Atlanta — A US Navy plan to sink old nuclear submarines offshore is raising a swell of opposition against using the oceans as dumping grounds for radioactive waste.
Several European nations dump nuclear waste at sea, and until 1970, the United States did so, too. But since then, the environmental view that land disposal of nuclear waste was preferable has prevailed in the US.
But as America's nuclear waste - both military and civilian - continues to pile up in temporary land storage sites, deep-sea areas are getting a fresh appraisal. Some oceanographers say initial data indicate disposal of the low-level contamination on nuclear submarines (after their fuel has been removed) may be safe.
But in the absence of more complete studies showing such dumping is safe, it should not be done, says Clifton Curtis, an environmental attorney representing (on this issue) a dozen environmental organizations, including the Wilderness Society, Sierra Club, Friends of the Earth, and the Environmental Defense Fund.

■ **Assigned task**:
According to the article on Navy submarine disposal, until what year did the United States dump nuclear waste at sea?

Data records:
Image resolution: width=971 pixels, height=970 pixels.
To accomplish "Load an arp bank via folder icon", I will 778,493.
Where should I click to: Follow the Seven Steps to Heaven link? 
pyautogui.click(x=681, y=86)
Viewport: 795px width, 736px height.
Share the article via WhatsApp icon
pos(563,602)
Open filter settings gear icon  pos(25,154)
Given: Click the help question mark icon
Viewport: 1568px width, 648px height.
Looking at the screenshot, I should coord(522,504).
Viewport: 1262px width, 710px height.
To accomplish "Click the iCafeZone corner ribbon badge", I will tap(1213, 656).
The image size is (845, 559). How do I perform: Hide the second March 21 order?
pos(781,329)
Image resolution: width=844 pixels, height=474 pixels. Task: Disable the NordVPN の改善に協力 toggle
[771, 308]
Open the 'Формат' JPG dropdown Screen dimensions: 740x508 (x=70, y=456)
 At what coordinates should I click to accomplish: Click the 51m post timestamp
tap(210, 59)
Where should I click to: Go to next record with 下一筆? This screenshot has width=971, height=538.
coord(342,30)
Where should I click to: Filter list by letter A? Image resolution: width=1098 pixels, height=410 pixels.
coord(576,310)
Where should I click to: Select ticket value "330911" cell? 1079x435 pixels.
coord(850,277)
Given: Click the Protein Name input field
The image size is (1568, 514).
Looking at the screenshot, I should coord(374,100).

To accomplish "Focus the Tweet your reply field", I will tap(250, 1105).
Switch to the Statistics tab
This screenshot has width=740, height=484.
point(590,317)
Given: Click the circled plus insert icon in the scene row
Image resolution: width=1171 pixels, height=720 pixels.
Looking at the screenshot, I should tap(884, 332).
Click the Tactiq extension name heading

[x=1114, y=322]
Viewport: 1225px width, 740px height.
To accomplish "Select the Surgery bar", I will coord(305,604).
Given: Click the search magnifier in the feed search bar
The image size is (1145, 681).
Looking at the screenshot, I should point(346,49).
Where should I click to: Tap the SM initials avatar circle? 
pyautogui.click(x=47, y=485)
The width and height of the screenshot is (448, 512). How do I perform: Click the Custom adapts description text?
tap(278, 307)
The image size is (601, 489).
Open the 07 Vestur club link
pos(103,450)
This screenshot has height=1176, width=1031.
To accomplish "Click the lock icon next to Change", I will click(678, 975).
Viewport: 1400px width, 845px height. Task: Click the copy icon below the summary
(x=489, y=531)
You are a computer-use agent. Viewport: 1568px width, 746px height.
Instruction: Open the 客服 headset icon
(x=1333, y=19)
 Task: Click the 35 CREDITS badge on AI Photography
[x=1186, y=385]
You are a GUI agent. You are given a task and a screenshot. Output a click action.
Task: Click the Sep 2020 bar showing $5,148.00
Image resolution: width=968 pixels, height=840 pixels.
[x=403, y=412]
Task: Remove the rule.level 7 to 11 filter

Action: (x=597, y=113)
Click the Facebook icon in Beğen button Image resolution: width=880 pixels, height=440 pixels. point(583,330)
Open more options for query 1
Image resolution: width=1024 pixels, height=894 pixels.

■ **Task result**:
Until 1970.